Rates of pentose cycle flux in perfused rat liver. Evaluation of the role of reducing equivalents from the pentose cycle for mixed-function oxidation.

Rates of NADPH production via the pentose phosphate cycle were determined in perfused livers from phenobarbital-treated rats by measuring 14CO2 production from [1-14C]glucose infused in the presence and absence of p-nitroanisole (0.2 mM), a substrate for mixed-function oxidation. In the fed state, basal rates of NADPH generation were 34-44 mumol/g/hr. p-Nitroanisole, which was metabolized at rates of 8.9 mumol/g/hr, stimulated pentose cycle-dependent NADPH production by 21-24 mumol/g/hr. Fasting for 24 hr prior to perfusion diminished pentose cycle flux by 80% and largely abolished the stimulation of the pentose cycle by p-nitroanisole. In contrast, rates of p-nitroanisole O-demethylation were only diminished slightly, to 5.7 mumol/g/hr. Fasting decreased hepatic glucose, glucose 6-phosphate, and 6-phosphogluconate contents drastically as expected. Pretreatment of rats with 6-aminonicotinamide, which is metabolized to a potent inhibitor of 6-phosphogluconate dehydrogenase, decreased rates of NADPH generation via the pentose cycle to 6.9 mumol/g/hr but did not alter rates of p-nitroanisole metabolism (8.8 mumol/g/hr). Basal rates of NADPH generation decreased from 38 to 26 mumol/g/hr during infusion of potassium cyanide (2 mM), an inhibitor of mitochondrial energy metabolism.
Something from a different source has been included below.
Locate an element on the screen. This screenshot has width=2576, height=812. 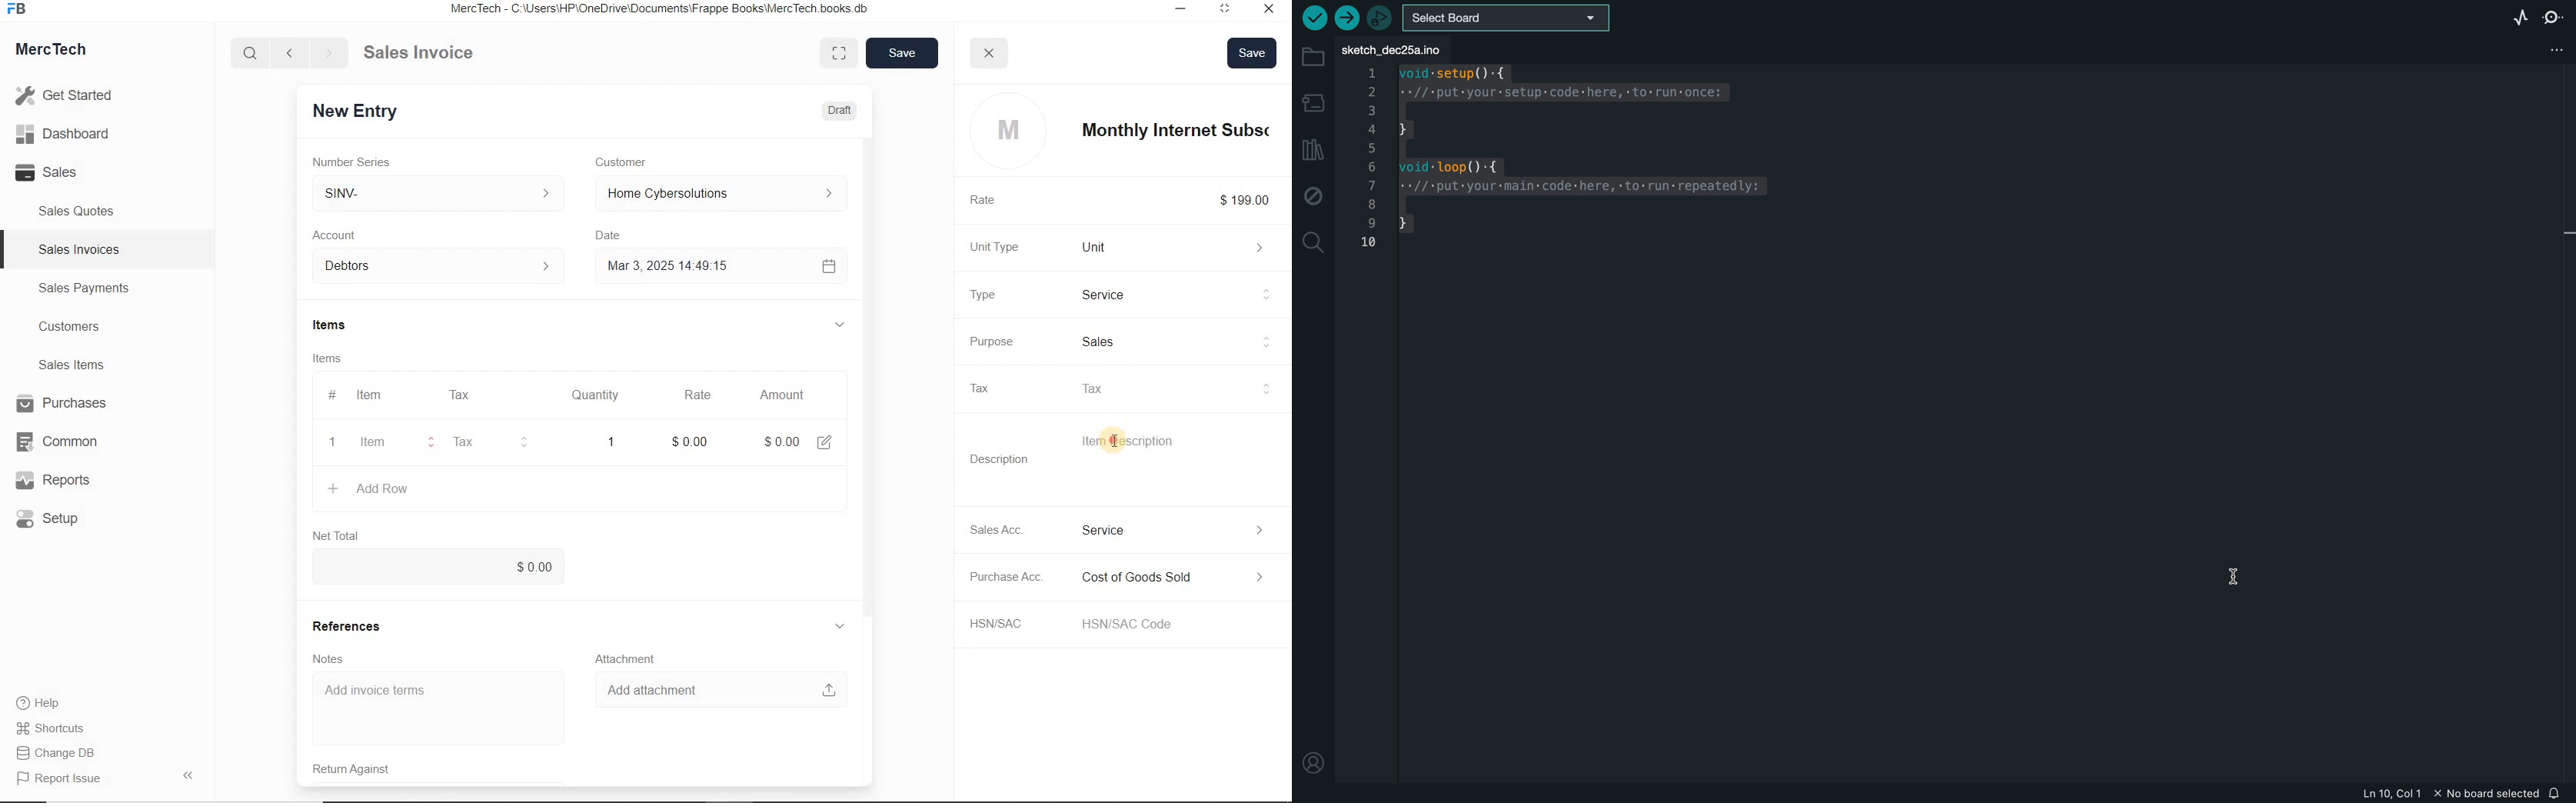
References is located at coordinates (350, 625).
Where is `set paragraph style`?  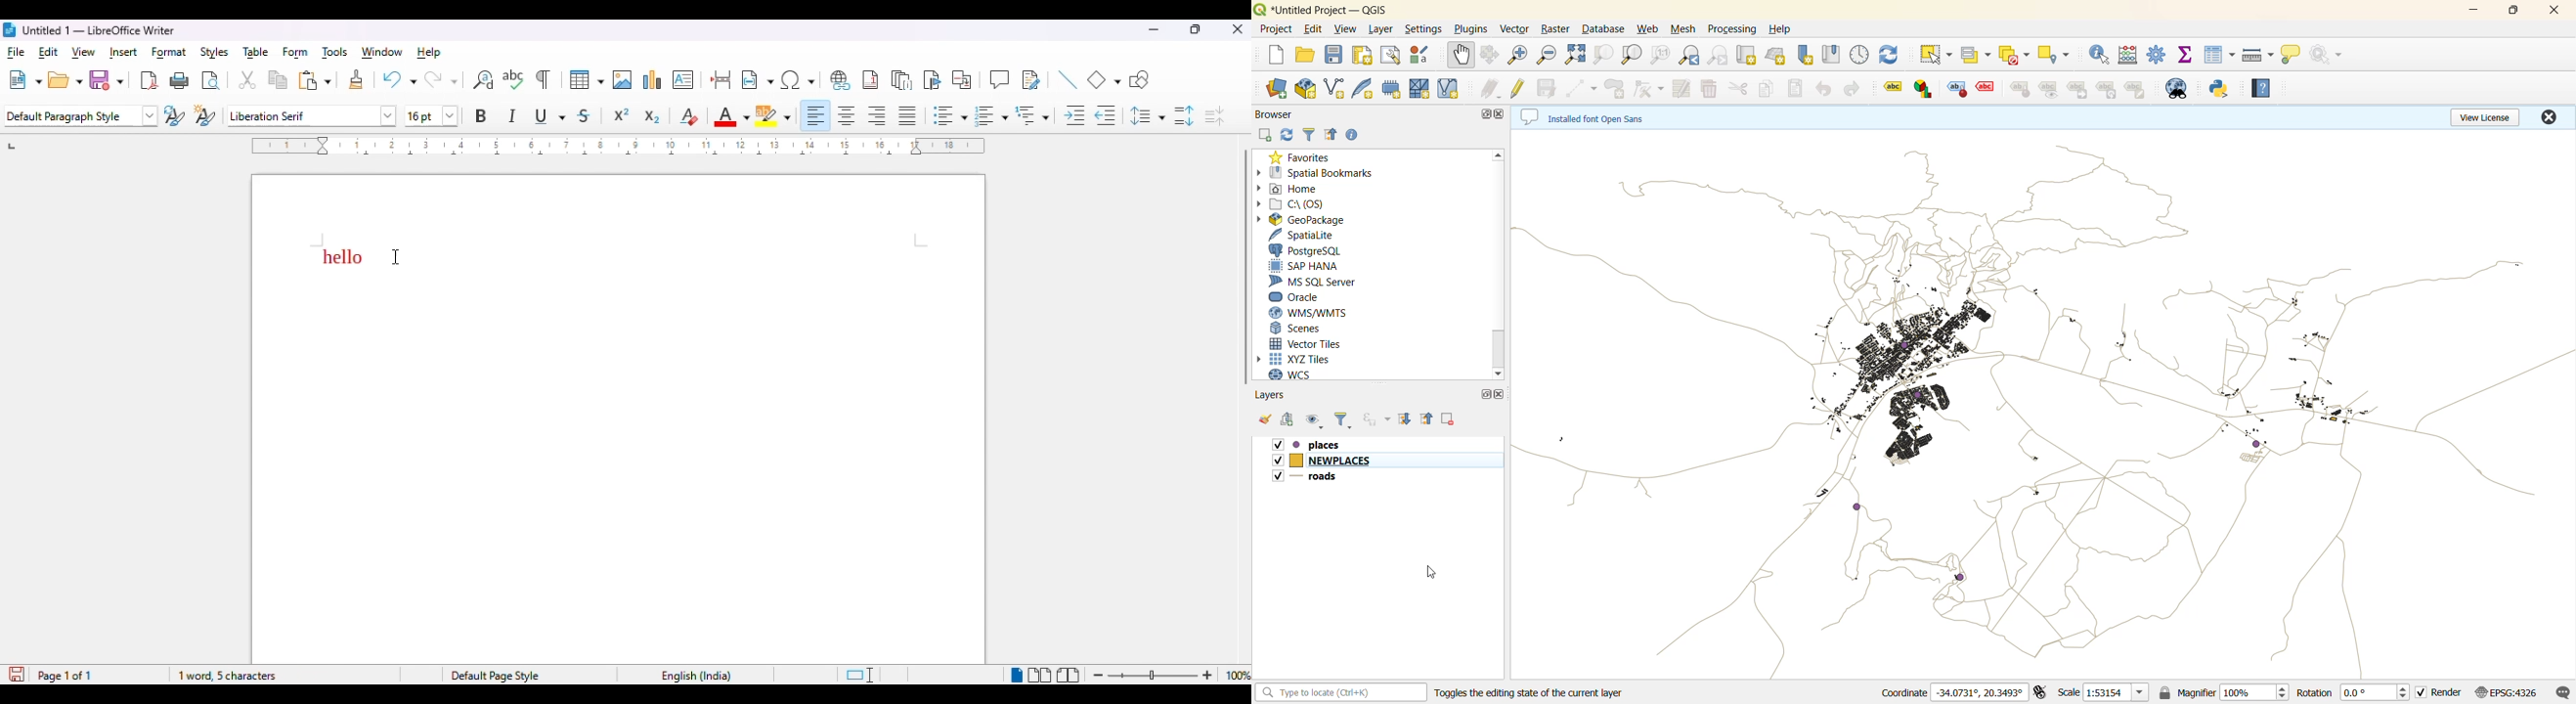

Cyanide also decreased rates of p-nitroanisole O-demethylation by over 60%; however, stimulation of NADPH generation via the pentose cycle by p-nitroanisole was as great in the presence (17-21 mumol/g/hr) as in the absence of cyanide. Since rates of mixed-function oxidation were unaffected after virtually complete inhibition of the pentose cycle with 6-amino-nicotinamide, it is concluded that reducing equivalents for the mixed-function oxidation of p-nitroanisole are not provided by the pentose cycle under these conditions.